— begin Data for this task —

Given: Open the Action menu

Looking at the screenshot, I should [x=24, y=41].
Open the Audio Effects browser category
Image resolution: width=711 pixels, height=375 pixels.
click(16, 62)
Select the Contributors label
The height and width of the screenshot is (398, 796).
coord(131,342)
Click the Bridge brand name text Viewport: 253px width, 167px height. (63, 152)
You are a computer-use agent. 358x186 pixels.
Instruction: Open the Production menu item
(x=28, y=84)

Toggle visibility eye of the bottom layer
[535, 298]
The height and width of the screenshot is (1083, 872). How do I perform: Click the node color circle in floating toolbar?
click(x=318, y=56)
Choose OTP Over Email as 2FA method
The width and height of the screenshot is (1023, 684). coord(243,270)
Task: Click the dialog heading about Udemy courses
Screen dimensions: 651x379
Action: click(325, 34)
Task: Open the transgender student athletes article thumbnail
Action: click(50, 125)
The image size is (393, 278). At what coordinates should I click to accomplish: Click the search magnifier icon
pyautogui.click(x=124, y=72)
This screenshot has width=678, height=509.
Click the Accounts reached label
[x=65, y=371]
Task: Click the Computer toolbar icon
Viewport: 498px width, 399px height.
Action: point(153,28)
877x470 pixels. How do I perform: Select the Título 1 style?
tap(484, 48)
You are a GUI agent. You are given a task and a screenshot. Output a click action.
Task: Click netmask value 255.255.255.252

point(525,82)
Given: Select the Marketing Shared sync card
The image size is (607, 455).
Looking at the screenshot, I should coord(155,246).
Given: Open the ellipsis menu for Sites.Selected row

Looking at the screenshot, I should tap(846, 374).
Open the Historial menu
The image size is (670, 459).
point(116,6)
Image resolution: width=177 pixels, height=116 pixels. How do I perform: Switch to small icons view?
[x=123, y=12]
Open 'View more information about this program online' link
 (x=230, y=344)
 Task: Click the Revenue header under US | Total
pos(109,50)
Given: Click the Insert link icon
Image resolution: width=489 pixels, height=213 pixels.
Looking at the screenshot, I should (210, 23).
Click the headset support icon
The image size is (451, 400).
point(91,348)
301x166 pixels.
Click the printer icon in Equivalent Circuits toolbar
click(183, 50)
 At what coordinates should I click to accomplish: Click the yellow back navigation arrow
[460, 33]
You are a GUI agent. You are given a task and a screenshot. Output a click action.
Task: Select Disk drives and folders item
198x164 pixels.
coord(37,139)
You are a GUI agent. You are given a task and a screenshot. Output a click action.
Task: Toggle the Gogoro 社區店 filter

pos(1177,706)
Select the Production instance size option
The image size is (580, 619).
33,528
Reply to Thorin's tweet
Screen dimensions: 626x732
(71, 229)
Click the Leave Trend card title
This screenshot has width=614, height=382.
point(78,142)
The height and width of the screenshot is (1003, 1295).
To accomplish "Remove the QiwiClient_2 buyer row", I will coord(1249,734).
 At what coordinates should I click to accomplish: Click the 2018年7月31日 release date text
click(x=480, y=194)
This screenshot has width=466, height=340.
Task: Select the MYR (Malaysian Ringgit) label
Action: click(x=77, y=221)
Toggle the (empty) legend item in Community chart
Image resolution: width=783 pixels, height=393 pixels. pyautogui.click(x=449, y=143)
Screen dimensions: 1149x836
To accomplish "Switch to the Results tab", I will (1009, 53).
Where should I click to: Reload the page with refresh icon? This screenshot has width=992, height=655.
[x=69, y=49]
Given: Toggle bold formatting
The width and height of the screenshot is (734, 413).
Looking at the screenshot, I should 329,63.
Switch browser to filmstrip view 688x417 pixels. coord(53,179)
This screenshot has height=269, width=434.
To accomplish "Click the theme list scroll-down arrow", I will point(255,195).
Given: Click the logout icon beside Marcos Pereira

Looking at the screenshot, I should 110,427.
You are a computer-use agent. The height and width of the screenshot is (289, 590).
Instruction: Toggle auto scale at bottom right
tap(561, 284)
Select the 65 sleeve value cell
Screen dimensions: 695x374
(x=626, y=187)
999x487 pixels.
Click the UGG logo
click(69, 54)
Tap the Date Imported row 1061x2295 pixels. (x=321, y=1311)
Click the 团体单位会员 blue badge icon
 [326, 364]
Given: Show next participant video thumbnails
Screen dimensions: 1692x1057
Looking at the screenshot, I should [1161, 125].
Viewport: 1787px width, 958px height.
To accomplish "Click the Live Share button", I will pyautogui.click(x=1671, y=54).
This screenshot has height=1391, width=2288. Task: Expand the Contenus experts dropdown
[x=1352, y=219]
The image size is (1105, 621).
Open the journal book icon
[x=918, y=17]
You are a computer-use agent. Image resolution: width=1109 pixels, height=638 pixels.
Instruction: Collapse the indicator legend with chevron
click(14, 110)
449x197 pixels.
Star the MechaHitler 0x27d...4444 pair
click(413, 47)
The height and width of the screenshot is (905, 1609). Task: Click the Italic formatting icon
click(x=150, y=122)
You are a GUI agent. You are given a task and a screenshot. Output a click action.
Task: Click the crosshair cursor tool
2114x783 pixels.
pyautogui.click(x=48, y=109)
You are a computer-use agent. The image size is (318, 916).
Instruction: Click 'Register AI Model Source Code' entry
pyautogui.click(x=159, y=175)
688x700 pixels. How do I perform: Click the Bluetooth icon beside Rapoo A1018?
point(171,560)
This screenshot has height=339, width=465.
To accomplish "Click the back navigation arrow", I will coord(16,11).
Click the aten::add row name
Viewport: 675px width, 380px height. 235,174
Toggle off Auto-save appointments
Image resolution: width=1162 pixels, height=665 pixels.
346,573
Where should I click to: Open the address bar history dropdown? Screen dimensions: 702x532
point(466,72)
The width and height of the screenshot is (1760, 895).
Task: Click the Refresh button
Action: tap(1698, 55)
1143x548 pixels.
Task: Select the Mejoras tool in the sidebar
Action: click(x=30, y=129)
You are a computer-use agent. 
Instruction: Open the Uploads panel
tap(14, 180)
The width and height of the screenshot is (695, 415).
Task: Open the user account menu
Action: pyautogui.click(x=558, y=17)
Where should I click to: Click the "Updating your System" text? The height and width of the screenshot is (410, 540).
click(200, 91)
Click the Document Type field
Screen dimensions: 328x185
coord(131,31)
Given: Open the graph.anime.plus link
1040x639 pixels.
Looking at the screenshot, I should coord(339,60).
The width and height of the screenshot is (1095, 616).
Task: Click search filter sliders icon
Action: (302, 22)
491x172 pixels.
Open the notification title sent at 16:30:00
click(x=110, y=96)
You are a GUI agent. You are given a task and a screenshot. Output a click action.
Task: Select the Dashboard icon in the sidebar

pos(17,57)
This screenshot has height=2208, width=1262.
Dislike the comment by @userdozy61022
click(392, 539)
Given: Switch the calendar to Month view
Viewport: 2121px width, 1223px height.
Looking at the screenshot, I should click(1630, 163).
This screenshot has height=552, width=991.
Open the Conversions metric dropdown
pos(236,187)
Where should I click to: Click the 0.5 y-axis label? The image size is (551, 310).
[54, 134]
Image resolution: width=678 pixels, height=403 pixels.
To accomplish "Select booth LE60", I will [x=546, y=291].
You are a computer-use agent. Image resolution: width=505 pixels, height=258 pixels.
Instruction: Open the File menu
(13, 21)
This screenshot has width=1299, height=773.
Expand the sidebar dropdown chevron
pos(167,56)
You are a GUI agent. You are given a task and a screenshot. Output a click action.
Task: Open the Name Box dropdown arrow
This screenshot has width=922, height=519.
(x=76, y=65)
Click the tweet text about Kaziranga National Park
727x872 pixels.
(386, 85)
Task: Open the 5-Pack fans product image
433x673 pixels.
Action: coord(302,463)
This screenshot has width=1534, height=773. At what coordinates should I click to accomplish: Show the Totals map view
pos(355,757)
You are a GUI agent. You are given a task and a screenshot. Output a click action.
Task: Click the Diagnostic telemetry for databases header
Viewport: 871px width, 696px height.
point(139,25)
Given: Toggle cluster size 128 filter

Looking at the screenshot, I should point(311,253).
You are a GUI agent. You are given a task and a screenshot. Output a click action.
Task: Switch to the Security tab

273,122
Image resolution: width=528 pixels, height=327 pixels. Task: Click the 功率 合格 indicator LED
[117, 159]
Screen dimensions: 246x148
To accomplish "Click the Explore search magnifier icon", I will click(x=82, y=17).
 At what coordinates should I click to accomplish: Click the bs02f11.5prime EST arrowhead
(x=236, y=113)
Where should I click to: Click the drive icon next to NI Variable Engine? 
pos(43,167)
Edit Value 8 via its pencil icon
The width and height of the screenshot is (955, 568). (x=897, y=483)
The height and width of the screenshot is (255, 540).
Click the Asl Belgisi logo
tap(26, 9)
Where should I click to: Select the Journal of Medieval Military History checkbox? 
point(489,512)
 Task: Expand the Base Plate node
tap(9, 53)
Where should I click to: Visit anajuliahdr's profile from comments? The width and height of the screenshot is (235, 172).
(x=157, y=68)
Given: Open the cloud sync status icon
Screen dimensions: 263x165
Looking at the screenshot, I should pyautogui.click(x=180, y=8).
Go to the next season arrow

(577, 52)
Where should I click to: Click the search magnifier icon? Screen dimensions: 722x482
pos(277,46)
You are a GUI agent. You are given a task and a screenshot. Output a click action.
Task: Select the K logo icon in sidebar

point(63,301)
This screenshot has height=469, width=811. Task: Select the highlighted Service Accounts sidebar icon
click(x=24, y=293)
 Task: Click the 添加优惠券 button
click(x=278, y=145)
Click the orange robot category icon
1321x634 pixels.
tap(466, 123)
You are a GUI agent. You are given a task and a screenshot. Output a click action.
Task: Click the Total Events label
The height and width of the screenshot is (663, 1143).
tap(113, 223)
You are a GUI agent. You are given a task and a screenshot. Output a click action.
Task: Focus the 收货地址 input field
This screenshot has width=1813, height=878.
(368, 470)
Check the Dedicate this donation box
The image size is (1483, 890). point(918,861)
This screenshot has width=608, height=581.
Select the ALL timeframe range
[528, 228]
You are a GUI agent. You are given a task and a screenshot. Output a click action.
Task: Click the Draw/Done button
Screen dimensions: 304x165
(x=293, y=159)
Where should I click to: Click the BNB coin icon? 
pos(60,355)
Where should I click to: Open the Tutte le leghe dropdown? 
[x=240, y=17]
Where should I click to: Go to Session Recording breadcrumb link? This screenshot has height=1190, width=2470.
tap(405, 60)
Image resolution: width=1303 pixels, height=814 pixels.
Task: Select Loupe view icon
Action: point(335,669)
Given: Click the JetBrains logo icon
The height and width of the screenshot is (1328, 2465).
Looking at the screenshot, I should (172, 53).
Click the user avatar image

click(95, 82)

— end Data for this task —

**The exercise:**
Render the lines of the records as a Markdown table with the columns n and Line, starting with the line containing "Toggle the (empty)" and going on through the line containing "[x=69, y=49]". Number the rows and leave out any blank lines.

**Task response:**
| n | Line |
|---|---|
| 1 | Toggle the (empty) legend item in Community chart |
| 2 | Image resolution: width=783 pixels, height=393 pixels. pyautogui.click(x=449, y=143) |
| 3 | Screen dimensions: 1149x836 |
| 4 | To accomplish "Switch to the Results tab", I will (1009, 53). |
| 5 | Where should I click to: Reload the page with refresh icon? This screenshot has width=992, height=655. |
| 6 | [x=69, y=49] |